> Try it
Please answer these questions using the text on selling possessions:
(a) How many other disciples did Jesus commission earlier in Luke's gospel to go out without purses or sandals?
(b) Which two groups had bitter disputes on this theme in the 13th century?
(c) In which city was the church where a group of young adults formed a commune and walked around barefoot?

Segment Start: Document section

Sell your possessions, and give alms. Make purses for yourselves that do not wear out, an unfailing treasure in heaven, where no thief comes near and no moth destroys. For where your treasure is, there your heart will be also.

Let’s remember that Jesus had said something very similar a few chapters earlier in Luke’s gospel, when he commissioned seventy-two other disciples to go out into the countryside of Galilee, without purses, or sandals, and reliant entirely on the hospitality of the inhabitants of the villages they visited.

Given what Jesus said to those seventy-two, and what he is saying now to the disciples gathered around him, we can gather, surely, that Jesus’ message to us is this: sell everything, don’t wear shoes, don’t carry a purse, and hope that strangers are hospitable to you.

It would be easy to conclude that. And plenty of people have. Religious communities have been arguing about practically from day one of Christianity. It was a major theme in the bitter disputes between the Benedictines and the Franciscans back in the 13th century. And some of the followers of Francis are still pretty literal about this stuff even now.

In Durham, North Carolina, where we were before we moved here, there was a church at which I often provided priestly supply, where a large-ish segment of the congregation were a bunch of young adults connected with the local seminary, who took these words of Jesus at face value, and formed themselves into a kind of commune, and walked around barefoot, and pooled their income so they they, ostensibly, had no personal funds, and who lived an extremely frugal existence alongside the homeless folks of downtown Durham. And from this vantage point, they were clear that they were living a purity of life that everyone should emulate.

Setting aside the rather extravagant piety of this community (about which Jesus also had things to say), I believe that more problematic is a fundamental misreading of these passages from Luke. And here’s why.

Those seventy-two disciples Jesus sent out: in order for them to have the luxury of being able to go around with nothing and be given board and lodge by different people each night meant that the majority of people would have to have sandals and bags, and bread and tunics and money. Those people who hosted the seventy-two each night must have had quite well-stuffed purses.

The point is, rather, about cultivating the personal qualities that will lead us naturally to not want to acquire wealth for its own sake, but for what good we can do with it. Follow the money.

Segment End: Document section
Segment Start: Data listing

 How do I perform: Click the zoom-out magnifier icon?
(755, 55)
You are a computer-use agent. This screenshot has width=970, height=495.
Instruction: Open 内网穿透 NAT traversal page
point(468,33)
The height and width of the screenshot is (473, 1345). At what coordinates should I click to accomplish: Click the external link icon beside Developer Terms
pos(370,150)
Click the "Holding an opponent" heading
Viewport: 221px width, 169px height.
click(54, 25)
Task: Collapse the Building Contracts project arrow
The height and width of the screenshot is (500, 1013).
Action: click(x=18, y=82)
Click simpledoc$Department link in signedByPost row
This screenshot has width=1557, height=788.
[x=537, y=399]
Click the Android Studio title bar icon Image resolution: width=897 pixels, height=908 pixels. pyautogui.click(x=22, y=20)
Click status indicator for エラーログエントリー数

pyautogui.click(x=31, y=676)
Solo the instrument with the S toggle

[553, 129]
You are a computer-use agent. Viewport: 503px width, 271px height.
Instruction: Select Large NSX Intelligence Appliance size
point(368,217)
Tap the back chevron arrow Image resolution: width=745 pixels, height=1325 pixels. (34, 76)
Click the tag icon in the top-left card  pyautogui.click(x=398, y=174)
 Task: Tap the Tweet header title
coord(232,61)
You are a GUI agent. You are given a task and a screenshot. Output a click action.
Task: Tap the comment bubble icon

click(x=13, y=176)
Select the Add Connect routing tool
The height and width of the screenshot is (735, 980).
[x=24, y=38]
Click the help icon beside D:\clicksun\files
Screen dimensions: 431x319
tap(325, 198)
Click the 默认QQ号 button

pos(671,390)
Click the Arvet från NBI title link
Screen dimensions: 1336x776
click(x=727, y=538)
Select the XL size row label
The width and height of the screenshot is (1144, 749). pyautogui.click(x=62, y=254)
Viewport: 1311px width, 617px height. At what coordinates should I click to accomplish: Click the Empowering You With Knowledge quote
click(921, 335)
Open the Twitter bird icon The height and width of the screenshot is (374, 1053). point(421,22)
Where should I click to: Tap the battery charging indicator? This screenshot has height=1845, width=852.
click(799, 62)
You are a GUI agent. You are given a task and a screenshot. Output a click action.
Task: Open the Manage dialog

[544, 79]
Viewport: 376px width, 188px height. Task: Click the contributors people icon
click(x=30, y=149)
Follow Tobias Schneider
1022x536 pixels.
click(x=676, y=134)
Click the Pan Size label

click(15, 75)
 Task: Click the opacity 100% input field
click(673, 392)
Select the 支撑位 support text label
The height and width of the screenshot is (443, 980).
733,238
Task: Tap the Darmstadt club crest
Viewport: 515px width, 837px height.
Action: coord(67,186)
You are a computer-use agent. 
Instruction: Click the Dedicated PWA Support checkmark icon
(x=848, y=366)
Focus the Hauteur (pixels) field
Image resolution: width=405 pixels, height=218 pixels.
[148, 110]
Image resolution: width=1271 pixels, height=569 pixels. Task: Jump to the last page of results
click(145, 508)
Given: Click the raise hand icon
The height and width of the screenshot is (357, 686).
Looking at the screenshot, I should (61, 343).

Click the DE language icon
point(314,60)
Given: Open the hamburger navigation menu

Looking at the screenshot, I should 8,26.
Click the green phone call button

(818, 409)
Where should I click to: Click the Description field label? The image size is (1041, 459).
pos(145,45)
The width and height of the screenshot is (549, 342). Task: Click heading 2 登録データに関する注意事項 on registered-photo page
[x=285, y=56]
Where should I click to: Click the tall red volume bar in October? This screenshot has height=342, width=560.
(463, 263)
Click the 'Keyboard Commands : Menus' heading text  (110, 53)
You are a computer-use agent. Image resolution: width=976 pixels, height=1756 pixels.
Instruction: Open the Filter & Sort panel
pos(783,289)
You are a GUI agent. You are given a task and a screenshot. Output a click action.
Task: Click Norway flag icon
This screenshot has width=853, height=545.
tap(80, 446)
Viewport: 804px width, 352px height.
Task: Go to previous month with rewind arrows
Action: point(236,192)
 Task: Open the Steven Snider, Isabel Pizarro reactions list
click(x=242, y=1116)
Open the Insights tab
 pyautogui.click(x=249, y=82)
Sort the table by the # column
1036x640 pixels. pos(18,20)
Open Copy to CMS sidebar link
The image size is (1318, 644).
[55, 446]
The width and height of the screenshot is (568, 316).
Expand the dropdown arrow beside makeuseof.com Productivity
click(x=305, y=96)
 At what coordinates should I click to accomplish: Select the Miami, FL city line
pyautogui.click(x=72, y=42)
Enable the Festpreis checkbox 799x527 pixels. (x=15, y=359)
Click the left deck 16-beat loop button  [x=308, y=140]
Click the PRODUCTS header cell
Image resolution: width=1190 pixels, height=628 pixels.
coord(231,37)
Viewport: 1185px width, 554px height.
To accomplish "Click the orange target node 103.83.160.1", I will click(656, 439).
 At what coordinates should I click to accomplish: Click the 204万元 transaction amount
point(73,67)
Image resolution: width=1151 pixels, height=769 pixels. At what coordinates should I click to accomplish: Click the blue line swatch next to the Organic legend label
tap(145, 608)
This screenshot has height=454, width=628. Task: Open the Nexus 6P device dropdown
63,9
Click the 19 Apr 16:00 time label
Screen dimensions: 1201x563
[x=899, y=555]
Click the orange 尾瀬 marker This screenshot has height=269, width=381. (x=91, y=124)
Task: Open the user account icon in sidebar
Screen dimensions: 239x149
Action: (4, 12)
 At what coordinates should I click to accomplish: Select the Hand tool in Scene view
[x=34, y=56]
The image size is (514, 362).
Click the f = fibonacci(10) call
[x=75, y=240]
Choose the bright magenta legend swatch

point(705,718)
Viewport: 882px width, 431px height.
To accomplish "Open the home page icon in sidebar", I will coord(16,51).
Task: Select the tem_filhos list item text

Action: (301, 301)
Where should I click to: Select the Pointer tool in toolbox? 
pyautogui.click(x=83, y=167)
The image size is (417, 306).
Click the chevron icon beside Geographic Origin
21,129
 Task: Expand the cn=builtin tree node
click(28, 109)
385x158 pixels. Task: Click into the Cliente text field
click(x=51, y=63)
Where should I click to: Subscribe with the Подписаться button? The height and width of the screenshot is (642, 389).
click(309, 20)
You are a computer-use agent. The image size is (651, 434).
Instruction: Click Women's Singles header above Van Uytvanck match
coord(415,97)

Segment End: Data listing

> Written response
(a) Seventy-two
(b) The Benedictines and the Franciscans
(c) Durham, North Carolina